Since the main habitat used by hedgehogs in towns is private gardens, that means gardeners who want to help them (which is surely all of us) have a big responsibility.
The Guardian reports TB infections in cattle blight farms and cost taxpayers more than £100m a year in compensation payments. But scientists and conservationists oppose the cull, saying there is little evidence it is effective and is being badly run.
“The culls have expanded to unimaginable scales, covering an area larger than Israel,” said Prof Rosie Woodroffe, an ecologist at the Zoological Society of London, one of the team that conducted the earlier large-scale trial.“ I cannot understand why the government has permitted this massive expansion of badger culling, when it has not yet responded to the Godfray Review it commissioned and received nearly a year ago,” she said.“ The review concluded the government and farming industry were paying far too much attention to badger management, and far too little attention to cattle-to-cattle transmission, which is responsible for the majority of TB incidents in cattle.”

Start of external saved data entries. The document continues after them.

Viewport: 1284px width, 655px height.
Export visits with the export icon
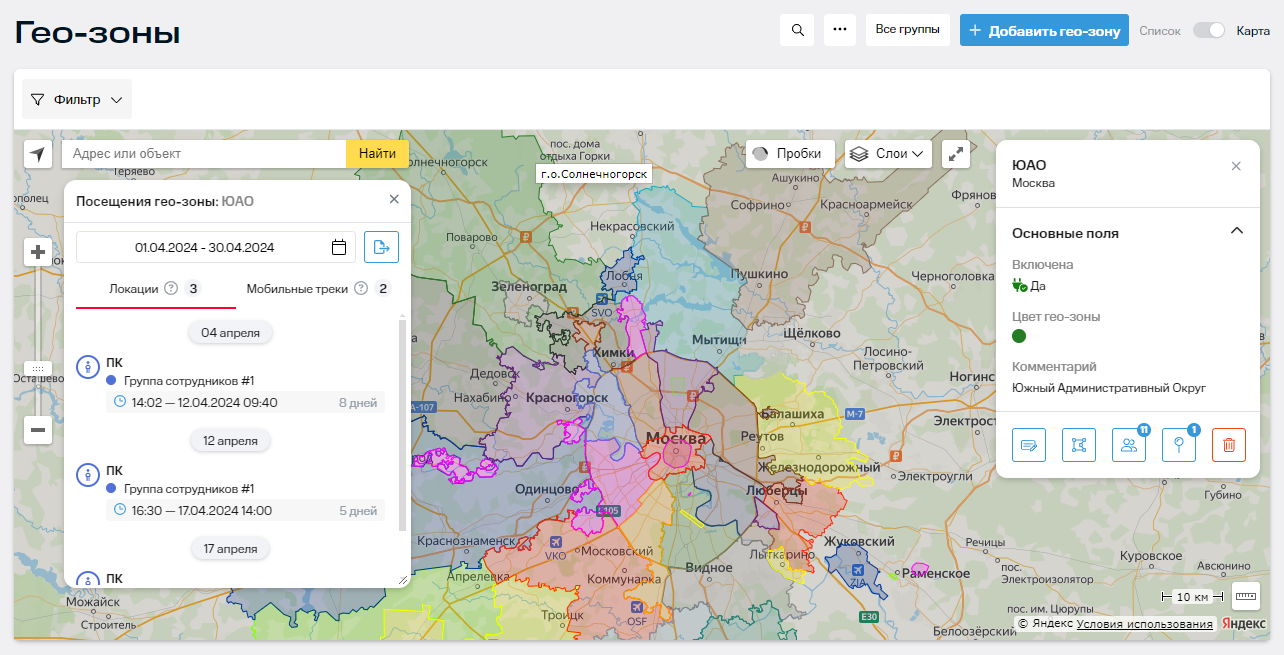click(381, 247)
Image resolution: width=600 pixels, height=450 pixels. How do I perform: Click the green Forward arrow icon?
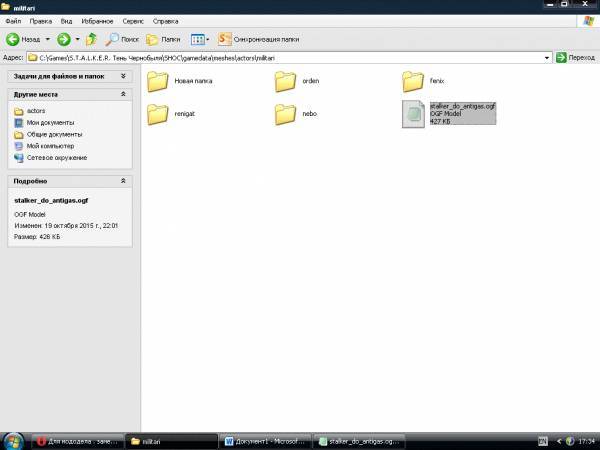click(x=63, y=39)
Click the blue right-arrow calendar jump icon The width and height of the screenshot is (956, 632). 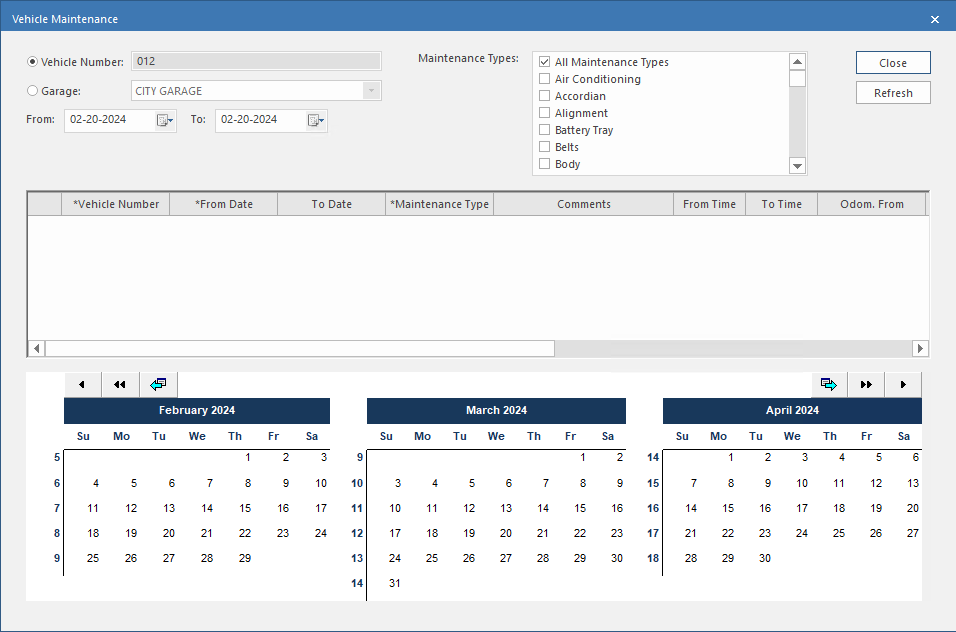click(828, 385)
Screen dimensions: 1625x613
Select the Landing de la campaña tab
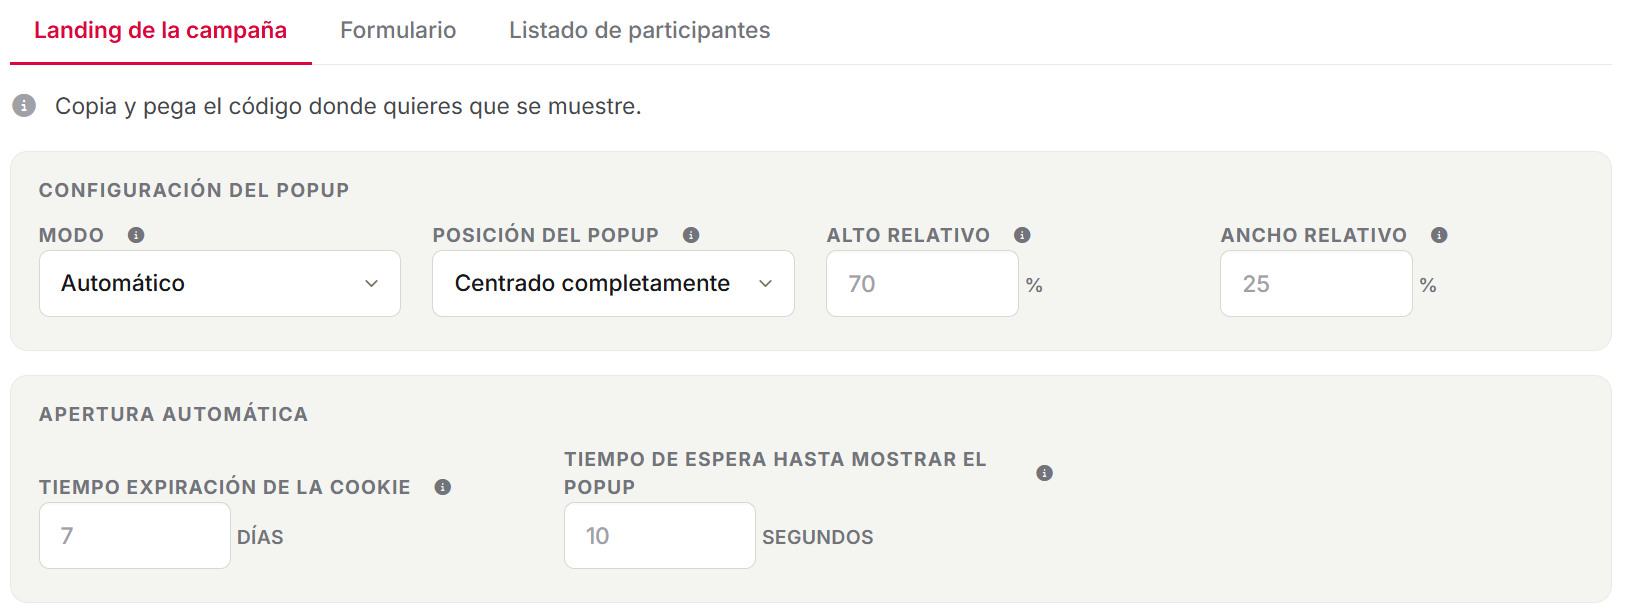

Photo by Tim Brookes under creative commons.
The Times reports Atlantic salmon, a species that once packed British and European rivers, is down to its last few million fish and faces extinction in many UK waters, according to scientists.
Just 5% of the salmon hatched in UK rivers return to breed, compared with 25% two decades ago, they found. It means fish numbers have hit their lowest ever, with 50,000 salmon caught in the UK last year – the worst result on record and a fraction of the 600,000-800,000 caught annually until the 1960s.
Atlantic Salmon photo by Derek Mercer under creative commons.
The Independent reports the National Trust has defended killing pollinators despite catastrophic declines, describing its wasp traps as a “last resort” to keep visitors safe.
Matt Shardlow, chief executive of conservation organisation Buglife, has previously advised the National Trust on this issue and says he gets calls from people “outraged” that public sites are using traps.
He told The Independent that leaving out traps out actually increases the number of wasps.